The resultant Indy Racing League monopoly on American open-wheel racing could make it easier to acquire the title sponsor IndyCar has lacked since Northern Lights abandoned the series in 2001. Even though individual races have successfully marketed themselves to corporate sponsors from Meijer discount stores to Gainsco Insurance, the IRL has fallen short of finding a full-season sponsor to help it create brand identity.
The merger also creates an opportunity for viable CCWS teams to make the leap to an entirely different racing platform with substantial financial aid from the Indy Racing League, not only with chassis and engine deals, but with the newly-announced TEAM payout structure that puts over a million dollars into the bank for each full-season participant in the series.

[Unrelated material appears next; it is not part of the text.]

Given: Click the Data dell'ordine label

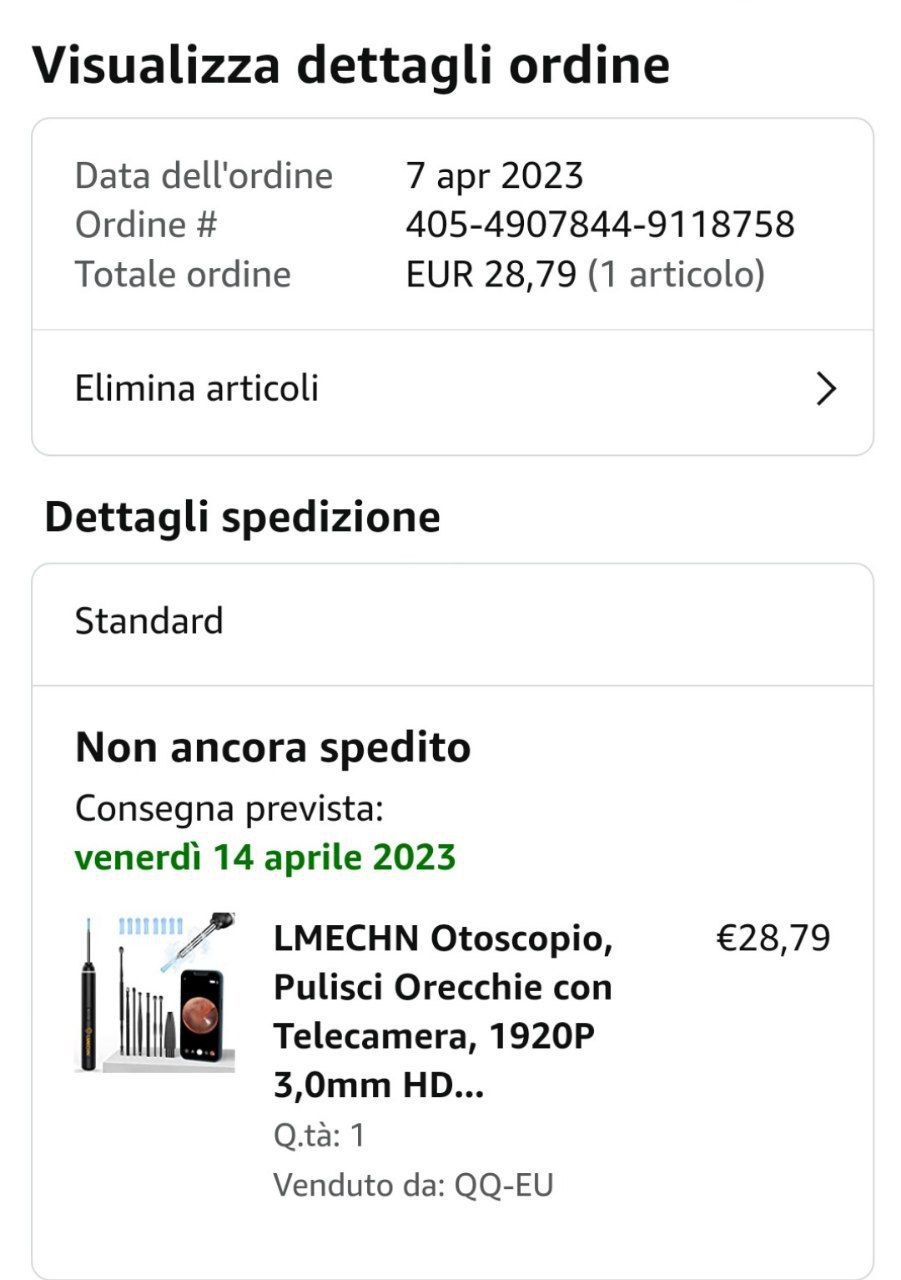Looking at the screenshot, I should pyautogui.click(x=203, y=176).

The biggest winners of all may be younger drivers, particularly those with proven oval-racing skills. The Champ Car series prided itself on its street and road racing events all over the globe, shunning the traditional American oval circuit schedule. Faced with a 2008 IndyCar Series schedule made up of all three configurations will put a number of existing CCWS drivers on the steep end of the learning curve to turn only left.
There will also be a premium on crew members familiar with the Dallara chassis, the IndyCar Series' preferred supplier since 2005. The rival CCWS Panoz DP01, although a ravishingly beautiful automobile, joins the Eagle, the Coyote and Lola as purpose-built antiques.
Disadvantaged are the several newly-arriving teams who lack technical data on tracks, effective chassis and suspension setups, local information on the courses and must now navigate the quirks of relationships melded during their absence.
Consolidation will no doubt mean elimination of some redundant administrative functions across the two organizations as well, and a less-certain future for the current Elan chassis and Cosworth engine manufacturers of the Champ Car World Series.